The Foundation Matters More Than the Dress


Before a single bead is stitched or a hemline finalised, there is something far more important than the dress itself, and that's the foundation it rests on.

As a designer, I have seen breathtaking gowns fall flat simply because what was worn underneath was never given the same consideration as the dress. And as a bride myself, I now understand why this detail is so often overlooked. There is already so much to think about, from fabrics and colours to fittings, timelines and opinions (oh, so many opinions!)... it can feel endless. 

But hear me well on this: the right foundation doesn’t just change how your dress looks on you... it changes how you feel in it.

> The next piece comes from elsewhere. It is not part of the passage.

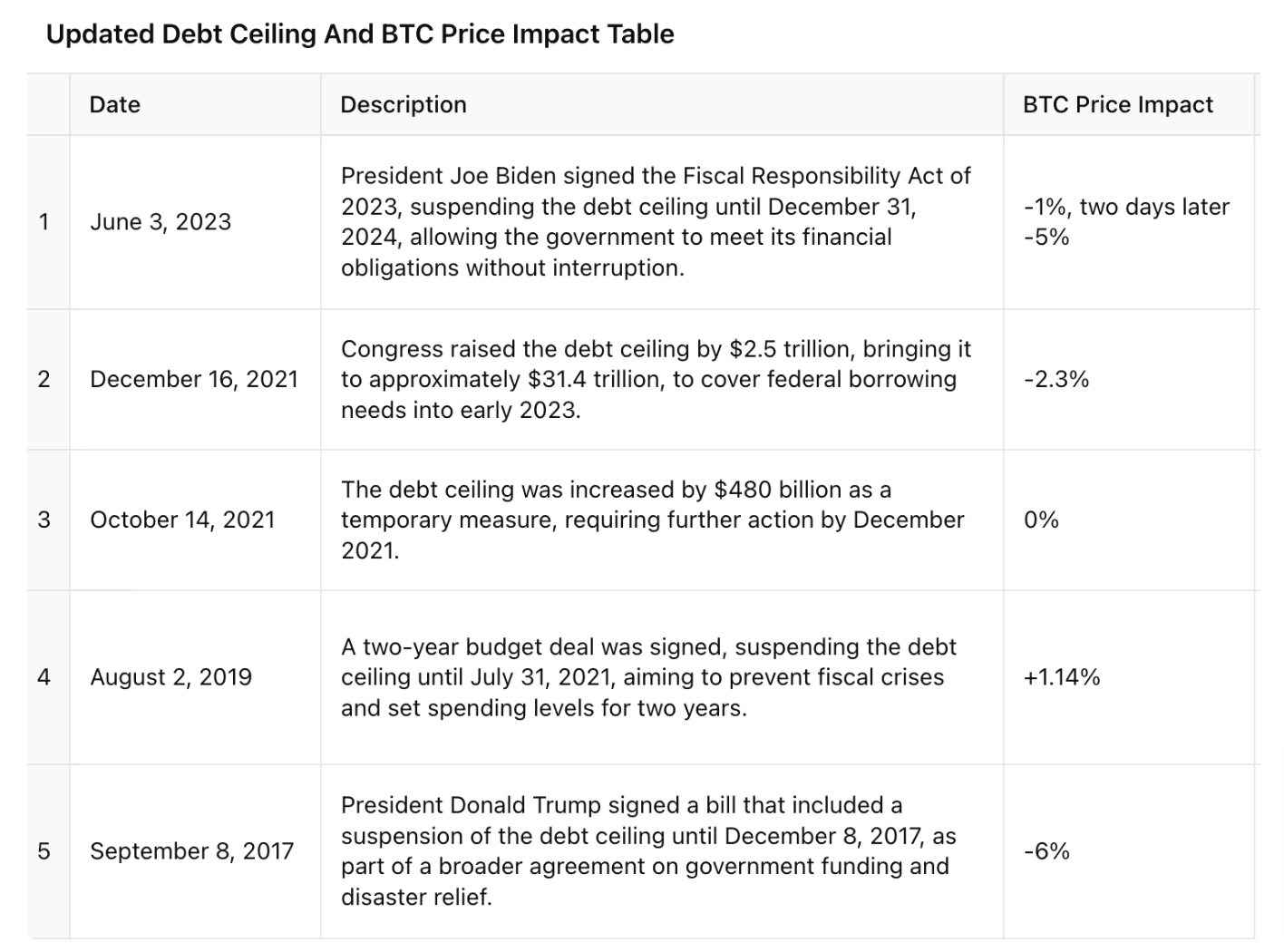Viewport: 1284px width, 952px height.
Task: Click the BTC Price Impact column header
Action: tap(1117, 105)
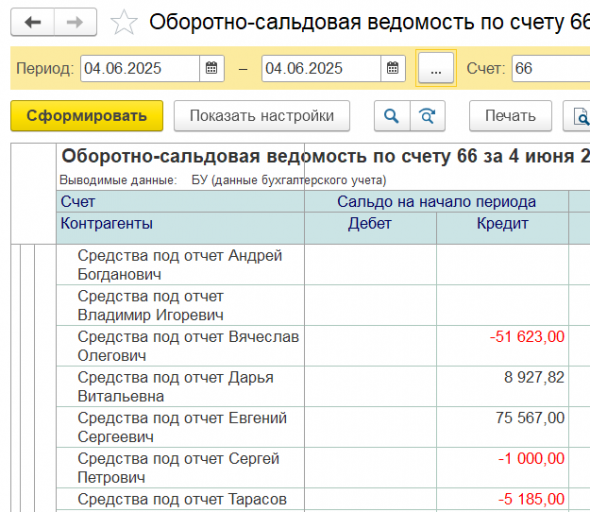Choose period via the ellipsis button

point(436,68)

Van der Vlugt bridal corset and mermaid skirt, 2025

The quiet work that no one sees

In a world of highlight reels and dramatic reveals, foundation garments are rarely part of the conversation. They don’t photograph well on their own. They don’t sparkle. They don’t get pinned to mood boards. And yet, in the fitting room and on your special occasion, they do the quiet, necessary work that allows everything else to shine.

The foundation is what supports the silhouette, smooths transitions between fabric and body, and allows a dress to sit the way it was designed to sit. It affects posture, it affects movement, it affects confidence! Whether subtly or significantly depends on how thoughtfully it has been chosen. 

A dress should not be fighting the body. Nor should the body feel like it needs to be restrained in order to fit into a dress. When foundations are right, everything else falls into alignment.

Why are foundation garments so often an afterthought?

Many brides assume shapewear or undergarments are something to “figure out later,” once the dress is chosen. Others avoid the topic altogether, having had past experiences with uncomfortable, restrictive pieces that promised miracles and delivered misery.

There is also a quiet pressure, especially during wedding planning, to believe that the body itself must be altered or controlled in order for the dress to work. This mindset is not only unhelpful - it’s unnecessary. As a custom bridal and formal wear designer, I can tell you that your base garments are quite crucial to the fitting process and will make a noticeable difference. I can't tell you how many brides have waited until the very last weeks or days leading up to their wedding to then go hunting for shape wear, often when it's too late to get the right size in-store or order anything online.

Your body is not a problem to be solved. The foundation is simply a tool in the process to help you look your best.

What good foundation wear actually does

Let me be clear: good foundation garments are not about erasing you.

They are about:

  • supporting areas that naturally need support

  • creating a smooth canvas for fabric to drape and sit correctly, removing the distraction of awkward panty lines or rolls

  • allowing you to stand, sit, walk, dance and breathe with ease in your dress

  • helping you feel secure and fitted, not constrained

  • A well-chosen foundation should feel like quiet reassurance. You shouldn’t be counting the hours until you can take it off. You shouldn’t be adjusting it constantly throughout the day. You shouldn’t feel disconnected from your own body.

    If you do, something is wrong... and it’s not you.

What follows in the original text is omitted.